Spawns multiple conduit processes for higher client capacity.

Usage:

conduit start --multi-instance -m 500        # auto: 5 instances (100 clients each)
conduit start --instances 3 -m 300           # explicit: 3 instances

stats.json output:

{
  "liveInstances": 3,
  "totalInstances": 3,
  "connectedClients": 42,
  "instances": [
    {"id": "instance-0", "connected": 15},
    {"id": "instance-1", "connected": 14},
    {"id": "instance-2", "connected": 13}
  ]
}

How it works:

  • Parent spawns N child processes
  • Each child gets own data dir (~/.conduit/instance-N/)
  • Parent aggregates stats, writes combined stats.json
  • Clients/bandwidth split evenly across instances

Why subprocesses:
psiphon.SetNoticeWriter() is a global singleton. In-process multi-instance causes stats N-counting.
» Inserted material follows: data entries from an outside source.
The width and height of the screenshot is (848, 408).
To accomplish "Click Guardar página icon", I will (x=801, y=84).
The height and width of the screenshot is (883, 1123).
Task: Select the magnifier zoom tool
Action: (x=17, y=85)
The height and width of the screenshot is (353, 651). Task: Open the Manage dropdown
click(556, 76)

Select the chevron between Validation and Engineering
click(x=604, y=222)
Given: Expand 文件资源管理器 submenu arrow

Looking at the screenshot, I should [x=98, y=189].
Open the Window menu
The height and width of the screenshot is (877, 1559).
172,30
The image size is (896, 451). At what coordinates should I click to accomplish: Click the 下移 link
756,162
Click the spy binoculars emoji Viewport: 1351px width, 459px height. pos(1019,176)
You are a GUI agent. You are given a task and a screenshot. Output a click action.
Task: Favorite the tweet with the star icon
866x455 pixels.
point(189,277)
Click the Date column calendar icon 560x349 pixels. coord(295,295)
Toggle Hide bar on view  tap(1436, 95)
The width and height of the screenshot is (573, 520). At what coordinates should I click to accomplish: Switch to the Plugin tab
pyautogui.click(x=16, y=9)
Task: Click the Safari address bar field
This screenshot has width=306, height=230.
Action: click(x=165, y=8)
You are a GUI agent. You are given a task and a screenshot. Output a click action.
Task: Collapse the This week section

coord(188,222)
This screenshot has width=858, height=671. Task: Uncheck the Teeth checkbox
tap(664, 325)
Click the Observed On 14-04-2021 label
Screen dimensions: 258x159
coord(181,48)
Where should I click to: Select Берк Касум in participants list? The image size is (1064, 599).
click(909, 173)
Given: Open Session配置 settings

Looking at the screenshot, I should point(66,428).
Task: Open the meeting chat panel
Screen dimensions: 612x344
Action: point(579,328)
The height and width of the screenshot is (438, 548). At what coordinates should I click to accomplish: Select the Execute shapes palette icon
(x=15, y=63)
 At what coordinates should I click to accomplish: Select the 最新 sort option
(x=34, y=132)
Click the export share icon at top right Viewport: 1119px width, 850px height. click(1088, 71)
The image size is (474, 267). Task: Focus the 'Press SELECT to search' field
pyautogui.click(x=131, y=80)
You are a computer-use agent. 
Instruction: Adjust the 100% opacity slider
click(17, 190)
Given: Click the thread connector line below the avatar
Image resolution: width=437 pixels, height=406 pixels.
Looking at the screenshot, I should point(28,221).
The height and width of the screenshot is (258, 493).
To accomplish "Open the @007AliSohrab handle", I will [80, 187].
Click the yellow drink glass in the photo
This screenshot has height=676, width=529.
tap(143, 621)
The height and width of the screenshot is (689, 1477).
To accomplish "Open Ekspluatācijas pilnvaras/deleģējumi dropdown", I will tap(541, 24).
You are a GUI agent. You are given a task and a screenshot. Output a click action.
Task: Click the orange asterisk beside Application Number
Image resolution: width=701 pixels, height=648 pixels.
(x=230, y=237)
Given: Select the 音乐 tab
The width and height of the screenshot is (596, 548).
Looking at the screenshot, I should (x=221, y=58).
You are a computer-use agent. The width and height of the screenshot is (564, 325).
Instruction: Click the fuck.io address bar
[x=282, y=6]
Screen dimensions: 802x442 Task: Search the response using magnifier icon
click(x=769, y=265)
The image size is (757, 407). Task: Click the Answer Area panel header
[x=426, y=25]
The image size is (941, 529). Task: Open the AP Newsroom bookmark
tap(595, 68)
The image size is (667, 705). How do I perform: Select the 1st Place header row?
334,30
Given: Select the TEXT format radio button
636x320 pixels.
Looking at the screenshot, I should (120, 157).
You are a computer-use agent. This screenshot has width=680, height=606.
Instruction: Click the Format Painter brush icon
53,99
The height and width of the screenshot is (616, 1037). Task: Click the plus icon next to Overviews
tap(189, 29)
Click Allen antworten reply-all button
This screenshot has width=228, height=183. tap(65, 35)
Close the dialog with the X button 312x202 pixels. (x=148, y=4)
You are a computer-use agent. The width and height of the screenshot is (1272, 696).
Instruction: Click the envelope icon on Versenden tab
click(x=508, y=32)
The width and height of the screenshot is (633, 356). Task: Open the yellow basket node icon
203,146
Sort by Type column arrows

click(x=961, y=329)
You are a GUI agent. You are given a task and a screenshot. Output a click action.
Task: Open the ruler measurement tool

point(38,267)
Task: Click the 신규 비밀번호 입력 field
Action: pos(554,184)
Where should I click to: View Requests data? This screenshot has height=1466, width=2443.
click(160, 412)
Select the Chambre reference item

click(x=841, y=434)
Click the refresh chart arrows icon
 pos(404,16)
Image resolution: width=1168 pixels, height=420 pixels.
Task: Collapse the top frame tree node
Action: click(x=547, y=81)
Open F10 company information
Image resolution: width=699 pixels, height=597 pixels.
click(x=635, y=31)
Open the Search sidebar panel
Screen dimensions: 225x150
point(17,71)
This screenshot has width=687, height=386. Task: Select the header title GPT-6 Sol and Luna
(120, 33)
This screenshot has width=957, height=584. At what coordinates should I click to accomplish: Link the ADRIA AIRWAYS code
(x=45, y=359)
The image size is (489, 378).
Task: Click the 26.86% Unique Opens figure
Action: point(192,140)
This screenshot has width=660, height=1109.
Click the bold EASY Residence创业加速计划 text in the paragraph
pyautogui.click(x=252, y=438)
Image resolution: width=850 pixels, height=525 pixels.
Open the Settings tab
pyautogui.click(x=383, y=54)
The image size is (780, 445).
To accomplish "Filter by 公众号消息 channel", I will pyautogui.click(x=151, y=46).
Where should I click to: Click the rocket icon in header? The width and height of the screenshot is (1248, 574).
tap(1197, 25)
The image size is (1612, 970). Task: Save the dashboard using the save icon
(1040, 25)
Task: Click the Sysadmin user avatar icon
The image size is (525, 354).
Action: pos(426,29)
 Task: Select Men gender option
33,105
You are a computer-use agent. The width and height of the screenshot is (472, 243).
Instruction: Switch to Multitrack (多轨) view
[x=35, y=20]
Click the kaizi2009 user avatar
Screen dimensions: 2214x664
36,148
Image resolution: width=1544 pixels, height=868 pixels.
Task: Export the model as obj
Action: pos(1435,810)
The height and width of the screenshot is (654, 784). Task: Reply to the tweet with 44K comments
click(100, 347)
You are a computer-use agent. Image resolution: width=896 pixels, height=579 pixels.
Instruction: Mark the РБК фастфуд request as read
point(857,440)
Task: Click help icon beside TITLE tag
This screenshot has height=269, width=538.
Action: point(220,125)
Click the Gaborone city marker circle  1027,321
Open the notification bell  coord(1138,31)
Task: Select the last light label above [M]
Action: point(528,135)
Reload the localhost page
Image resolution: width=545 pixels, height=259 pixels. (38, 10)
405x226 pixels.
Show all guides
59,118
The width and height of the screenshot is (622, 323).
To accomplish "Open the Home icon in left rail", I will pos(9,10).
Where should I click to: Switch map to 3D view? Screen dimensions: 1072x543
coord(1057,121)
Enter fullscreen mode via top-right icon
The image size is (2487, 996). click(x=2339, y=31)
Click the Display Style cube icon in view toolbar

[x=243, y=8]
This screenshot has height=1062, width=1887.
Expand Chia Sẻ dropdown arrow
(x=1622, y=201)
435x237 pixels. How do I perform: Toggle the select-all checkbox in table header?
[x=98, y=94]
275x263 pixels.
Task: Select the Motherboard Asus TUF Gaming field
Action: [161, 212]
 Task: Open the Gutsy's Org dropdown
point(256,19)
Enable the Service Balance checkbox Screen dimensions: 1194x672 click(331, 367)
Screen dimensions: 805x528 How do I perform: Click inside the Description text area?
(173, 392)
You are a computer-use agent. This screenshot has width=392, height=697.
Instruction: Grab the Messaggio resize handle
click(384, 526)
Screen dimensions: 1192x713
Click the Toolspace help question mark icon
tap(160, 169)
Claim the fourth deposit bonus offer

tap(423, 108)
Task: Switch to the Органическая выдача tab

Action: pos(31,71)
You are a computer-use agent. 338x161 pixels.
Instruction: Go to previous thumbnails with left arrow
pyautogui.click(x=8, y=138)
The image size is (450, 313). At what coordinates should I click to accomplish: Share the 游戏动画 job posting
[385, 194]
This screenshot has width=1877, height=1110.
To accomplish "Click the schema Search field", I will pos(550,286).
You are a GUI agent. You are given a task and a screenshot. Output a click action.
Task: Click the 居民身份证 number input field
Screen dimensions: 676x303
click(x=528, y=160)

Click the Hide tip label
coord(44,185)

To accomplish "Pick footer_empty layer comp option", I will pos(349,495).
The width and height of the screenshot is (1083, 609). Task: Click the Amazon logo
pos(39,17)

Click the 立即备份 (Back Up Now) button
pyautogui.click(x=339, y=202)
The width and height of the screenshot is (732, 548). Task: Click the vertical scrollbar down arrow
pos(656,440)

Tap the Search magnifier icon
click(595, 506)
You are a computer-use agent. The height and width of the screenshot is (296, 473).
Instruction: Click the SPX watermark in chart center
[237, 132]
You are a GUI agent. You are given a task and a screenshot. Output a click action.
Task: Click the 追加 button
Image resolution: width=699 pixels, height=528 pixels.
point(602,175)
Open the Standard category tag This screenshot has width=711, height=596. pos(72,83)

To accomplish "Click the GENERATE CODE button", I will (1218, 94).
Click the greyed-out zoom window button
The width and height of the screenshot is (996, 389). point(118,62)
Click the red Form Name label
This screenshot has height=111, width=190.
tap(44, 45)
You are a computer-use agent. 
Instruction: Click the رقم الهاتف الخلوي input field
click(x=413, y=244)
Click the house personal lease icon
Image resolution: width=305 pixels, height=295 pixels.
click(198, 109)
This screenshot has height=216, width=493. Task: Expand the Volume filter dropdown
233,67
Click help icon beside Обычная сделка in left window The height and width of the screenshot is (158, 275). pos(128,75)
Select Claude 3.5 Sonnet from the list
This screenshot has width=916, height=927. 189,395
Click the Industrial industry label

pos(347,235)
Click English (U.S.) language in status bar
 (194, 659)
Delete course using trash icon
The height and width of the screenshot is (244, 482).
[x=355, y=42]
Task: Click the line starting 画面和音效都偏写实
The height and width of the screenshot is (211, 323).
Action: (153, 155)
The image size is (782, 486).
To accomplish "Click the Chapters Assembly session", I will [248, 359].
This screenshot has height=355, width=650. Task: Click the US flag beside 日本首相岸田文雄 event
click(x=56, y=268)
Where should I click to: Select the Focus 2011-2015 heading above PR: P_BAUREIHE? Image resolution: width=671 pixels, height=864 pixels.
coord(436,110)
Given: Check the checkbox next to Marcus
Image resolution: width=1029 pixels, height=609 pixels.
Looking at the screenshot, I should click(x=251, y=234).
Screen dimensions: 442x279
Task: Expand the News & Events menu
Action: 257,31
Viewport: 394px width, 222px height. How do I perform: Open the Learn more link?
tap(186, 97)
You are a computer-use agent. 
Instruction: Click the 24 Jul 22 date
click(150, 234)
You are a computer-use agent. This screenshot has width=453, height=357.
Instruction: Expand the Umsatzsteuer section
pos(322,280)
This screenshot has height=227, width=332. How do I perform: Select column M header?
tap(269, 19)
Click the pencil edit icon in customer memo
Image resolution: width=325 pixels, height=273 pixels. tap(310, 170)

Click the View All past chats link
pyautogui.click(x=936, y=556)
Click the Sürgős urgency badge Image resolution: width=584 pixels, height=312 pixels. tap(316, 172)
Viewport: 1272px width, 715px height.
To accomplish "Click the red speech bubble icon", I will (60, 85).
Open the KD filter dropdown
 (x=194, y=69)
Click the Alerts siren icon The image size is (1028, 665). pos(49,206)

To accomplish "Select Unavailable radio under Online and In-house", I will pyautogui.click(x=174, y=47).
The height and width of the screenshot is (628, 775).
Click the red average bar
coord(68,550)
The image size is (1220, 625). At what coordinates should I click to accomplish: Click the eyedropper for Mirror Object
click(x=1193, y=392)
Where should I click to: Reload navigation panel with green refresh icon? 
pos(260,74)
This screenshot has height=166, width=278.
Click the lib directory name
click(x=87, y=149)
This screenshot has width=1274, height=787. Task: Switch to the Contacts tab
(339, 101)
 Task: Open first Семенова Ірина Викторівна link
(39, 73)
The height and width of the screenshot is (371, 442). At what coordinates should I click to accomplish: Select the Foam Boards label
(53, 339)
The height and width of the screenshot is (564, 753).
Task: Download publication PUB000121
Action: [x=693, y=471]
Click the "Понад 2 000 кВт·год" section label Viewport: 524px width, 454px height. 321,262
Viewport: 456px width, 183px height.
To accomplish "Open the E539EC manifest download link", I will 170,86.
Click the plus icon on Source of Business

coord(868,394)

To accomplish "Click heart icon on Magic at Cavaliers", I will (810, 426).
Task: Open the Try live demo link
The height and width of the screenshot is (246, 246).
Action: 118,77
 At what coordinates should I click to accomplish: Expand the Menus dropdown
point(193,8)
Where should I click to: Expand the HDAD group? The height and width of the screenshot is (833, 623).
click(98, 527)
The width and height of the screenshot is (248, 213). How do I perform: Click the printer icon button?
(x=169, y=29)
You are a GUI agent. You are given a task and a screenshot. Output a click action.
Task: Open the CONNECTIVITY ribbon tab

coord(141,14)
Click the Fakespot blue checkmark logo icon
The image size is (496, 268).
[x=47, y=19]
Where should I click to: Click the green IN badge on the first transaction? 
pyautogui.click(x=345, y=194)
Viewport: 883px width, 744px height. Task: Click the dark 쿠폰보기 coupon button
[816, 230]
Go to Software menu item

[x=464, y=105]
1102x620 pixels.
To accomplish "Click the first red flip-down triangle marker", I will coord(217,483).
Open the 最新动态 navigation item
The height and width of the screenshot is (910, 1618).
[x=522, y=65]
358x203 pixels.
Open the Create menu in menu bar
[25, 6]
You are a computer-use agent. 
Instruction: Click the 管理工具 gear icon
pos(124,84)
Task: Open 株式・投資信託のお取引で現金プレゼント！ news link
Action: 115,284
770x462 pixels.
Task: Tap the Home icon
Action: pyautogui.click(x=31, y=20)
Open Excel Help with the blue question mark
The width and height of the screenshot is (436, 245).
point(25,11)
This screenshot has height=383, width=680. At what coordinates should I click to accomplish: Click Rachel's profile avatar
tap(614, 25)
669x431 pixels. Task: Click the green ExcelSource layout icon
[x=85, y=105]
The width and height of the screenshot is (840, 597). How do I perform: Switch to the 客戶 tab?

Solves the psiphon.SetNoticeWriter() global singleton issue by spawning
separate conduit processes instead of running instances in-process.

Changes:
- Add --multi-instance flag to spawn N child processes (1 per 100 clients)
- Add --instances flag for explicit instance count control
- New multi.go: subprocess spawner with stats aggregation
- Export FormatBytes/FormatDuration for use by multi-instance aggregator
- Parent captures child STATS lines and prints AGGREGATE every 10s
- Stats JSON includes per-instance breakdown
- Final stats write on graceful shutdown

Each child process has its own data directory with separate keys,
avoiding the global SetNoticeWriter conflict that caused N-counted stats.

Usage:
  conduit start --multi-instance -m 200  # spawns 2 instances
  conduit start --instances=3 -m 300     # explicit 3 instances
@amirhnajafiz
Copy link

@paradixe Why not just run separate instances as independent processes (or multiple docker containers)? In the proposed solution, if one of the sub-processes goes down (due to a network spike or any issue that causes it to reset), then all instances go down with it. Maybe a better retention policy would help, so clients aren’t lost when one instance fails?

@paradixe
Copy link
Author

@paradixe Why not just run separate instances as independent processes (or multiple docker containers)? In the proposed solution, if one of the sub-processes goes down (due to a network spike or any issue that causes it to reset), then all instances go down with it. Maybe a better retention policy would help, so clients aren’t lost when one instance fails?

@amirhnajafiz

  • You can run separate containers/systemd units - that works fine. This just adds convenience (single command, unified stats).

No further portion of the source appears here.